#### Text under study
┌──

Once he graduated, he found a job with Jewish Immigrant Aid Society as an untrained social worker. The director of JIAS, Joseph Cage, remembered the family and became Schlesinger’s mentor.
He was offered $21.50 per week to work with refugees from the camps. “I didn’t speak Yiddish, but Joseph said some of the refugees wouldn’t like to hear German. So, he suggested, ‘Just speak German with a Jewish accent,’”
His mentor encouraged him to apply to go back to university, and he was admitted to University of Toronto with a small fellowship in 1951. In 1953 he graduated with a master’s in social work and began working with Children’s Aid. In 1957 he was admitted with a fellowship to an intensive and prestigious training program at the Merrill Palmer institute in Detroit which is still at the cutting edge of research and training in child development.
“This program was probably the best thing that ever happened to me. Part of the program was to go through your own therapy. I began going twice a week for about 12 months. My therapist suggested that I talk to my stepmother about the tensions I felt being dragged through Europe. A lot of the time her frustration was let out on me. That’s what happens when you are a refugee and widow, and you’ve lost everything. I was a scapegoat in some sense. I visited my mother and talked about it. I don’t know if it helped her, but it helped me.”
“One of my professors thought I should take a PhD. He was a graduate of Cornell, and he wrote to the dean of child development and family relationships. I applied, thinking, ‘What have I got to lose’? I got the largest fellowship they had.
“Before I moved, I wrote to the rabbi at Hillel Cornell who wanted someone to do counselling with Jewish students in Jewish fraternities. And he wanted me to meet Rachel Aber – her father was a Rabbi at Hillel in Ithica. The first week I’m walking up the hill and next to me is Rachel. Then she turned up in my class. It was just before Rosh Hashana and Rachel’s parents invited me to join them. I started eating there and I kept going for two years and then proposed to Rachel. “
By 1961 Schlesinger and his wife had returned to Toronto and he joined the faculty of Social Work at U of T where he became the first social work professor in Canada to be elected as a member of the Royal Society of Canada.
“Dr. Schlesinger was a distinguished scholar, educator and author whose work profoundly shaped the field of social work in Canada and beyond. His commitment to advancing knowledge and supporting families has left a lasting legacy in the academic and social work communities,” Charmaine Williams, Dean of the Factor-Inwentash Faculty of Social Work told The CJN.
“I’m constantly interested in what happens to family life – Jewish and otherwise. I think it’s directly related to what happened to me as a refugee having lost my birth parents,” he said.
In 1988, the City of Berlin invited Schlesinger and his wife back as part of a program for former Jewish Berliners. After 49 years he returned to the city he was born in. And, for the first time he was able to visit his mother’s grave at the Jewish cemetery in East Berlin.
Colleague Bernard Katz knew Ben and Rachel through the Association for Canadian Jewish Studies where they were frequent speakers at annual conferences. He told The CJN, “He had a warm and bright personality and a sense of Yiddishkeit. The two of them were involved in all sorts of different things. My wife and I would go to the Toronto Jewish Film Festival almost every year and Ben and Rachel were volunteers. He was a real mensch.”
“Our father was the patriarch of our family – our hero, our guiding light and a true legend in our eyes. He was loved and respected by all who knew him and his kindness and wisdom touched many beyond our family. His legacy will live on through the generations,” his daughter Esther told The CJN.
“My first message to the new generation is don’t forget,” Schlesinger said. “View our testimonies. Go to Europe and visit some of these places, including the camps. Read. Study. Ask about your family roots. And mainly and above all, keep your Jewish identity. We are very few people – don’t destroy us.”
He leaves his wife of 66 years, Rachel, children Avi, Leo, Esther and Michael and many grandchildren and great-grandchildren.

└──

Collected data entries
┌──

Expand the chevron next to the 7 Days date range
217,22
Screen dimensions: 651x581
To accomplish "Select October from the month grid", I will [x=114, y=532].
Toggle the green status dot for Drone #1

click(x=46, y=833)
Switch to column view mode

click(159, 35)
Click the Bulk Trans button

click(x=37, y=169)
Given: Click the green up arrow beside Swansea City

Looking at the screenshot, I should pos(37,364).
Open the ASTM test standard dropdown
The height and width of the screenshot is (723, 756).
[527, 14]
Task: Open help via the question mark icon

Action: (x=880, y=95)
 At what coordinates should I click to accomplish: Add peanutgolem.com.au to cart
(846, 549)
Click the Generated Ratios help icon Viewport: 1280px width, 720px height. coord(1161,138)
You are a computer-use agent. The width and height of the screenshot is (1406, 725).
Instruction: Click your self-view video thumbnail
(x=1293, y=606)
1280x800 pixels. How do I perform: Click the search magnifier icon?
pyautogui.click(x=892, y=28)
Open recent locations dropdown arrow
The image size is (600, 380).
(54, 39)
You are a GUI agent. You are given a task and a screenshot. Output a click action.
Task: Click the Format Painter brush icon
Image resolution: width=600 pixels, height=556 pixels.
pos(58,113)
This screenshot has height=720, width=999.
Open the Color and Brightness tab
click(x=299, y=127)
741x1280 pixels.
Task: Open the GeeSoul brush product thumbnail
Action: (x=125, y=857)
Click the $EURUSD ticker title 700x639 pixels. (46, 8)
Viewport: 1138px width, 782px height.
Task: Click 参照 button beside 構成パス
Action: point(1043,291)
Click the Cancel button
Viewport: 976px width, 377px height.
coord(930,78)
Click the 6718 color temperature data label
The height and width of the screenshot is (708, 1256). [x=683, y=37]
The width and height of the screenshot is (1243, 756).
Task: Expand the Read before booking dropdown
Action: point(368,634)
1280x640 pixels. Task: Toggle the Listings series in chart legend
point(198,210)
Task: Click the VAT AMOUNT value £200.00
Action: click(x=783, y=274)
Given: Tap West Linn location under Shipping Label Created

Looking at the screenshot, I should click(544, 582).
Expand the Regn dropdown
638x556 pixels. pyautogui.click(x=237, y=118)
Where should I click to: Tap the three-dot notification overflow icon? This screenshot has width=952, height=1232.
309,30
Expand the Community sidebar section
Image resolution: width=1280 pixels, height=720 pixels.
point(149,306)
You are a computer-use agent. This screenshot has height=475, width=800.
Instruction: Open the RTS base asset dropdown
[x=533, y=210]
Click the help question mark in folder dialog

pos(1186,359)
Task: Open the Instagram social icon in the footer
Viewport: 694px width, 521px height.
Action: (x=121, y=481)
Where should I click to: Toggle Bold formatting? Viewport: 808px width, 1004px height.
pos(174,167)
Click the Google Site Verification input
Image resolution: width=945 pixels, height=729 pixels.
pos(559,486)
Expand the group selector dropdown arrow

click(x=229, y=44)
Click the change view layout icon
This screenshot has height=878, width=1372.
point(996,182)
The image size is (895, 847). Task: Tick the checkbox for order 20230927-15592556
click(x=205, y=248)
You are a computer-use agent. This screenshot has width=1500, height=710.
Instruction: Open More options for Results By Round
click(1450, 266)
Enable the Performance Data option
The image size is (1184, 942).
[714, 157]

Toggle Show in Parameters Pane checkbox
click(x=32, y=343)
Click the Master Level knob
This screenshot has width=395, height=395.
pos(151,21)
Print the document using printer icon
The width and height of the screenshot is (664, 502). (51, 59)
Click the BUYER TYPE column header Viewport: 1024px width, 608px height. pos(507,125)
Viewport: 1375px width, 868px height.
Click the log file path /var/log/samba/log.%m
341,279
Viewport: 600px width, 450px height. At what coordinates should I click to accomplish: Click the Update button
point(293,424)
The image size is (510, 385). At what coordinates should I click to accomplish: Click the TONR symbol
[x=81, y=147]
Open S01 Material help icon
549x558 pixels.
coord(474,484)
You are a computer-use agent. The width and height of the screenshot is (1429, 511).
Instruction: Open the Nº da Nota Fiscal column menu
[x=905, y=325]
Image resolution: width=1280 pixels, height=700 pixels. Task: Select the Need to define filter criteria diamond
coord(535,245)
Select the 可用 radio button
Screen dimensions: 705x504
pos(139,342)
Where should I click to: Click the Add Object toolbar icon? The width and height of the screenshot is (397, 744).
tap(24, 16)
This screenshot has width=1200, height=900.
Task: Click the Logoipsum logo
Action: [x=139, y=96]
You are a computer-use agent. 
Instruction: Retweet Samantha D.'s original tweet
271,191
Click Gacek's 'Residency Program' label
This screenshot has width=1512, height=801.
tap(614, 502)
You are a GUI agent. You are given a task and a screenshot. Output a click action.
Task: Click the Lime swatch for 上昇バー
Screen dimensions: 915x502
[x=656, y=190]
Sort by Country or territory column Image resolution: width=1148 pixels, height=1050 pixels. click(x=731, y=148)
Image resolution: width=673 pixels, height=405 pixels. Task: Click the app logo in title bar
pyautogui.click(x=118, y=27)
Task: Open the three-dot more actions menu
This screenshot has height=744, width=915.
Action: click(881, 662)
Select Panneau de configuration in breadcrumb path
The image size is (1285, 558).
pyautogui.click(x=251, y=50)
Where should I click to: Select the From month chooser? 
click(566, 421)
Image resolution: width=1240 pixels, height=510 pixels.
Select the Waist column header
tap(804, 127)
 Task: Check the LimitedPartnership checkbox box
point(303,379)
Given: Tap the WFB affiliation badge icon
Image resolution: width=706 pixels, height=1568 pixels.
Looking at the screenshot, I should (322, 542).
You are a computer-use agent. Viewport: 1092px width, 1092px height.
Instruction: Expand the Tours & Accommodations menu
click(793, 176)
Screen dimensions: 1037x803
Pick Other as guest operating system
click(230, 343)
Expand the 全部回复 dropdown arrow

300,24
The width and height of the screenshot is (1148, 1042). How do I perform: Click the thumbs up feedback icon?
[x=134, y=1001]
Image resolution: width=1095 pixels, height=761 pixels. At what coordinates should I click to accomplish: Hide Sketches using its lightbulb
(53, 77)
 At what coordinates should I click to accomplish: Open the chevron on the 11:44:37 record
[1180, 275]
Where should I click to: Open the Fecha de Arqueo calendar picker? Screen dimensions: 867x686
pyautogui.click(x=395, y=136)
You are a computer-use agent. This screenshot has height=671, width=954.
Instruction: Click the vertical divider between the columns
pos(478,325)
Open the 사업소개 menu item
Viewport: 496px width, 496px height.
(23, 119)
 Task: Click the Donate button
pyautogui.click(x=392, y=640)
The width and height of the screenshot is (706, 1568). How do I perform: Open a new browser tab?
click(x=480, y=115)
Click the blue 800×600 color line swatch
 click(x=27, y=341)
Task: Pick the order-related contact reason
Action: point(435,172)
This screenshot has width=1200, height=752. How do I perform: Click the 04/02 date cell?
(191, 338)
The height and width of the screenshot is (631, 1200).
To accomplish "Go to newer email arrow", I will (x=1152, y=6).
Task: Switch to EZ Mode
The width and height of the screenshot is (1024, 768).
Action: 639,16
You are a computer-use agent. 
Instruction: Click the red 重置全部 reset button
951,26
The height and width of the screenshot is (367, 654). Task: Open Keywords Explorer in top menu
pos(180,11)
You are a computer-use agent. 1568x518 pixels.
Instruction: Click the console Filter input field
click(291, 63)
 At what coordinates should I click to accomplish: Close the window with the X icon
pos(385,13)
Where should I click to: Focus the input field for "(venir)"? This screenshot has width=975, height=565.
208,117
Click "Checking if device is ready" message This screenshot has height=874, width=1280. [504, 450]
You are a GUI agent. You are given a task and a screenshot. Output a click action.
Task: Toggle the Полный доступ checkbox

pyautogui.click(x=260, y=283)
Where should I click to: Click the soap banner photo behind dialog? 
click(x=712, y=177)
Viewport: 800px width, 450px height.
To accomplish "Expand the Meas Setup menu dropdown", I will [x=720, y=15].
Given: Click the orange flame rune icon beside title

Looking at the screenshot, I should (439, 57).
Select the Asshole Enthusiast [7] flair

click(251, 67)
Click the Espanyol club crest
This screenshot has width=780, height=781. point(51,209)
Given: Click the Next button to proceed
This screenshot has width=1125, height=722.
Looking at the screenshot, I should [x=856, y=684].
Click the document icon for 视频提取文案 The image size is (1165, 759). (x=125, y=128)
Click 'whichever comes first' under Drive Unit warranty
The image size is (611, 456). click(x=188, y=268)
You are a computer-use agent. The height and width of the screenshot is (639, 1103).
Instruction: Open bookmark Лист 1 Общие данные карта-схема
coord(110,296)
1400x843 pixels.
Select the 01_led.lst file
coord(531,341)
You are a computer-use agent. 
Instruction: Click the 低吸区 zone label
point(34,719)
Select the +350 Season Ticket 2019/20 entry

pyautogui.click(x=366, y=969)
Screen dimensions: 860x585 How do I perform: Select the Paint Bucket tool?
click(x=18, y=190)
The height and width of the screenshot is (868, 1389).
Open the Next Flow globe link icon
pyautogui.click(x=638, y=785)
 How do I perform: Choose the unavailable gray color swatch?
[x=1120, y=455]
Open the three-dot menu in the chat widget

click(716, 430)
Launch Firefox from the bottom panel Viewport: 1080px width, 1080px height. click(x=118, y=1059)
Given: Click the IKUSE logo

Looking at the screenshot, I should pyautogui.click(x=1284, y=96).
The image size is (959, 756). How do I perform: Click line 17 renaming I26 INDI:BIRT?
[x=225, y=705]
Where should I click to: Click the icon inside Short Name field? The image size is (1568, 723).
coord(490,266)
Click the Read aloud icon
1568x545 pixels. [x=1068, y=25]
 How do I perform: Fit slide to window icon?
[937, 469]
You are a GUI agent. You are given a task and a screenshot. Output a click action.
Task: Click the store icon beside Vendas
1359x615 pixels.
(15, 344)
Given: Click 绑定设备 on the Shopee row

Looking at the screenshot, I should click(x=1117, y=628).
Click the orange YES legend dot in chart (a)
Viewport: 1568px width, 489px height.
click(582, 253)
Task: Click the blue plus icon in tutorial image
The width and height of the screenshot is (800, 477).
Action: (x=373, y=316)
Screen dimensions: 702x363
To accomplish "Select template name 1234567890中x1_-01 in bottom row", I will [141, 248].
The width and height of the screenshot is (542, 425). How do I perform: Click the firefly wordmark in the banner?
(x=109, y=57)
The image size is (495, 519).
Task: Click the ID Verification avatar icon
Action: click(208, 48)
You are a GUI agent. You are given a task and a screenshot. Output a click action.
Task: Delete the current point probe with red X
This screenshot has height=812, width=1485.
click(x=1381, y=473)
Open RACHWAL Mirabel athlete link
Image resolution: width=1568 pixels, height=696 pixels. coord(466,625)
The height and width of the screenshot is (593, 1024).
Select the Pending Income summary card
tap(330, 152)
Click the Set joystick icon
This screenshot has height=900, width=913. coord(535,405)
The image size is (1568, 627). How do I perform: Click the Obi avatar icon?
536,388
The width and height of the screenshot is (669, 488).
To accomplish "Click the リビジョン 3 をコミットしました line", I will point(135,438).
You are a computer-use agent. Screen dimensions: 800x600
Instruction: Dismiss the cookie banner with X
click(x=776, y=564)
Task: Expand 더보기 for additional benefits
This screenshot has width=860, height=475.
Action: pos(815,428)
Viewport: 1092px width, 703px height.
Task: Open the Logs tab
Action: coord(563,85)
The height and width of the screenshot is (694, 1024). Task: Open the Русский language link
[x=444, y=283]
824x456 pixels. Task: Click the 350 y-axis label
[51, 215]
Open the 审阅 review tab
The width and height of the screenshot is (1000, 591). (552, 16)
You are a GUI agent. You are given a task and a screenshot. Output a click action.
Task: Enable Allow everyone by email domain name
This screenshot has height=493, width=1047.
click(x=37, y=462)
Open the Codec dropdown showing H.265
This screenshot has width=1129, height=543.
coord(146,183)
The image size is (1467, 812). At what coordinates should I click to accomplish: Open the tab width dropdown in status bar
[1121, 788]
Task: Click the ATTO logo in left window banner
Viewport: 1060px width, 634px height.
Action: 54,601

└──

#### Required work
Return the obituary's words from "His mentor encouraged" to "in child development.", copied word for word. Rely only on the obituary.

#### Reply to the task
His mentor encouraged him to apply to go back to university, and he was admitted to University of Toronto with a small fellowship in 1951. In 1953 he graduated with a master’s in social work and began working with Children’s Aid. In 1957 he was admitted with a fellowship to an intensive and prestigious training program at the Merrill Palmer institute in Detroit which is still at the cutting edge of research and training in child development.